Un autre fait qui laisse perplexe sur la stabilité et le pouvoir de Duque est l’interférence de son mentor Álvaro Uribe Vélez, qui lui trace la voie à suivre en toutes matières. Par conséquent, Uribe prenant des pouvoirs qui ne lui incombent pas, puisqu’il ne fait pas officiellement partie du gouvernement, a pris contact à deux reprises avec des représentants de l’Armée de libération nationale (ELN) le 22 décembre 2020.

Une deuxième rencontre a eu lieu au cours du premier quadrimestre de 2021 lorsqu’Uribe a rencontré dans son hacienda, située à Montería, Juan Carlos Cuellar, ancien combattant de l’ELN et nommé responsable de la paix avec cette guérilla. Cependant, Uribe n’a pas informé de ces deux réunions le Haut Commissaire pour la Paix, Miguel Ceballos, chargé de diriger les pourparlers avec le groupe armé, afin de rechercher une nouvelle période de négociations, après la suspension de ce gouvernement à la table de Quito, en Équateur, suite à l’attentat à la voiture piégée de la guérilla contre l’école de police General Santander Bogota, le 17 janvier 2019, où 23 personnes ont été tuées et 100 autres blessées.
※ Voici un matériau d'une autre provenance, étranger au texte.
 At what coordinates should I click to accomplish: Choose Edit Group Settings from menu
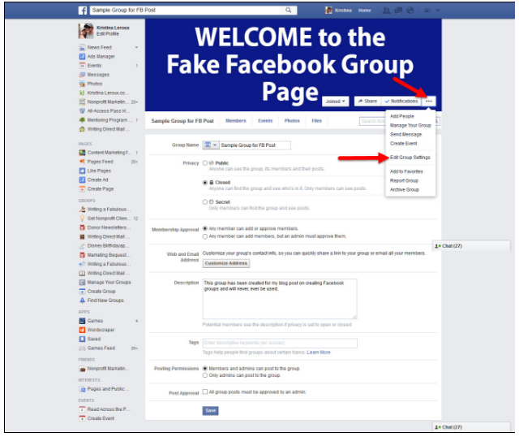tap(410, 158)
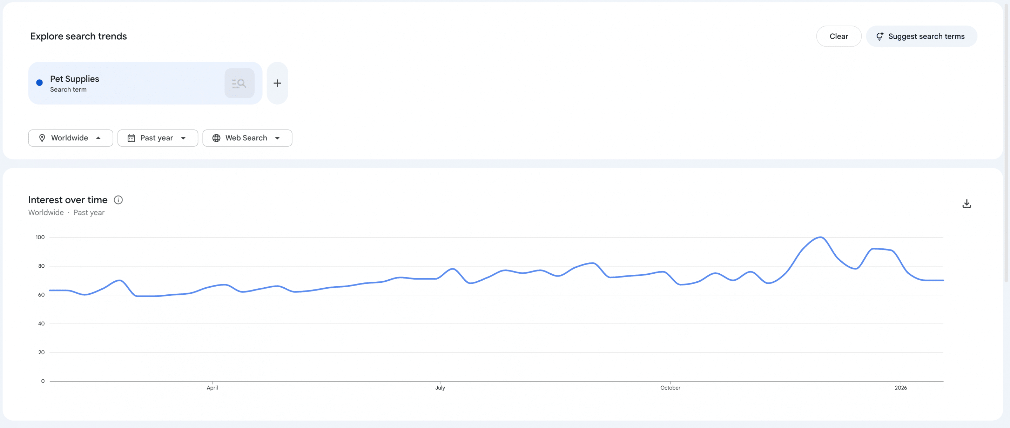Screen dimensions: 1010x428
Task: Click the 2026 marker on the time axis
Action: 901,388
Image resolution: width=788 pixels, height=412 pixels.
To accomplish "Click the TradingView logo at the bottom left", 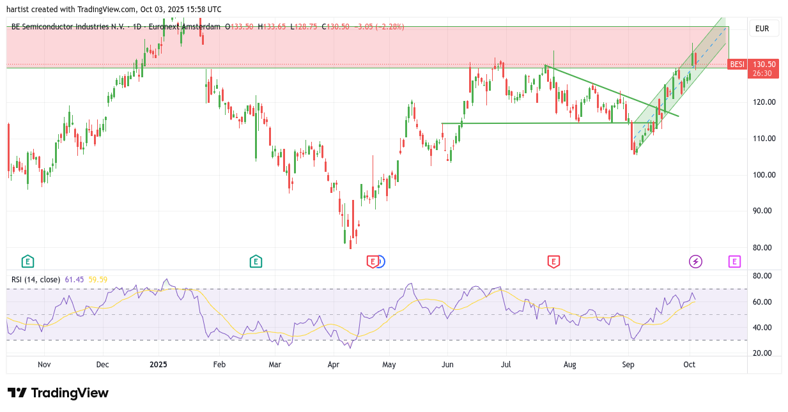I will click(58, 393).
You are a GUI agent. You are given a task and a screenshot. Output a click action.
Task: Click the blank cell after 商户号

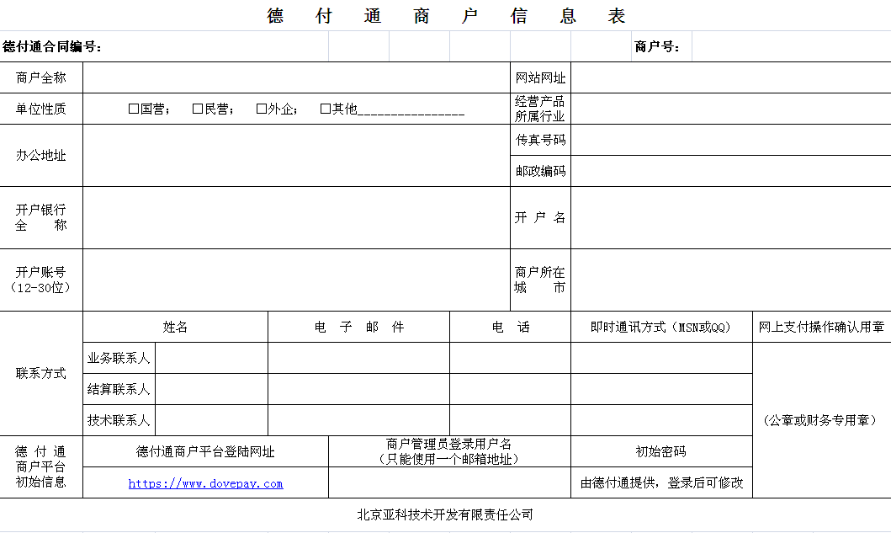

Ces deux situations ont conduit à la démission du Haut-Commissaire pour la paix, Ceballos Arévalo, le 25 mai 2021. Il a déclaré aux médias : « Cela a bien sûr créé en moi un malaise, qui demeure, non seulement parce que je n’ai pas été consulté, mais aussi parce qu’il y a un respect pour la dignité d’une position aussi complexe que la mienne, dans laquelle le contact qui peut conduire à un résultat qui aide ou entrave la paix, est une partie essentielle de mes fonctions ».

Le comité de la grève

Le Comité de grève qui, le 7 juin dernier, a quitté la table des négociations avec le gouvernement national, représenté par Emilio Archila, conseiller à la stabilisation, a indiqué que le Comité est responsable des blocages sur les différentes routes du pays, alors que le Comité a assuré que le gouvernement retarde la liste des urgences, ignore les violations des droits fondamentaux, n’a pas respecté l’accord de paix et ne veut pas signer le pré-accord conclu le 24 mai.

C’est pourquoi, à l’arrivée d’Antonia Urrejeola, présidente de la Commission de la CIDH et de son équipe consultative, ils ont reçu un document du Comité dans lequel cinq points ont été relevés : la signature et la mise en œuvre de l’accord entre le gouvernement national et le Comité, il est demandé à la délégation d’intervenir immédiatement pour mettre fin aux brutalités policières , exigent que le gouvernement national respecte la sentence qui garantit le droit à la protestation sociale, qu’une commission d’enquêteurs indépendants soit créée pour compiler les informations sur les actes de violence contre ceux qui manifestent pacifiquement depuis le 28 avril.

Le gouvernement national espérait que lors d’une conférence de presse le 10 juin, le Comité national de grève lèverait la protestation sociale. Toutefois, le Comité a indiqué que les manifestations se poursuivront jusqu’à ce que le gouvernement Duque commence à négocier la manière dont les changements demandés par les Colombiens seront effectués.

Ces derniers jours, on a appris que le gouvernement national, face au refus du Comité de grève de reprendre les négociations si ce qui avait été convenu dans le préaccord n’est pas respecté, entamera une série de pourparlers au niveau régional ce que certains membres du Comité ont qualifié de nouvelle forme de tromperie de la part du gouvernement.

Dans le même temps, certaines des plates-formes et organisations qui composent le Comité national de grève, ont annoncé que la protestation serait mesurée, c’est-à-dire que des appels massifs seraient lancés de temps en temps pour aller protester et que, par le biais du Congrès, on commencerait à traiter certaines des demandes qui faisaient partie du pré-accord qui avait été conclu avec le gouvernement le 14 mai et que, selon les directives du Comité de grève, le gouvernement avait décidé de refuser la signature du président et devait recommencer une nouvelle négociation à partir de zéro.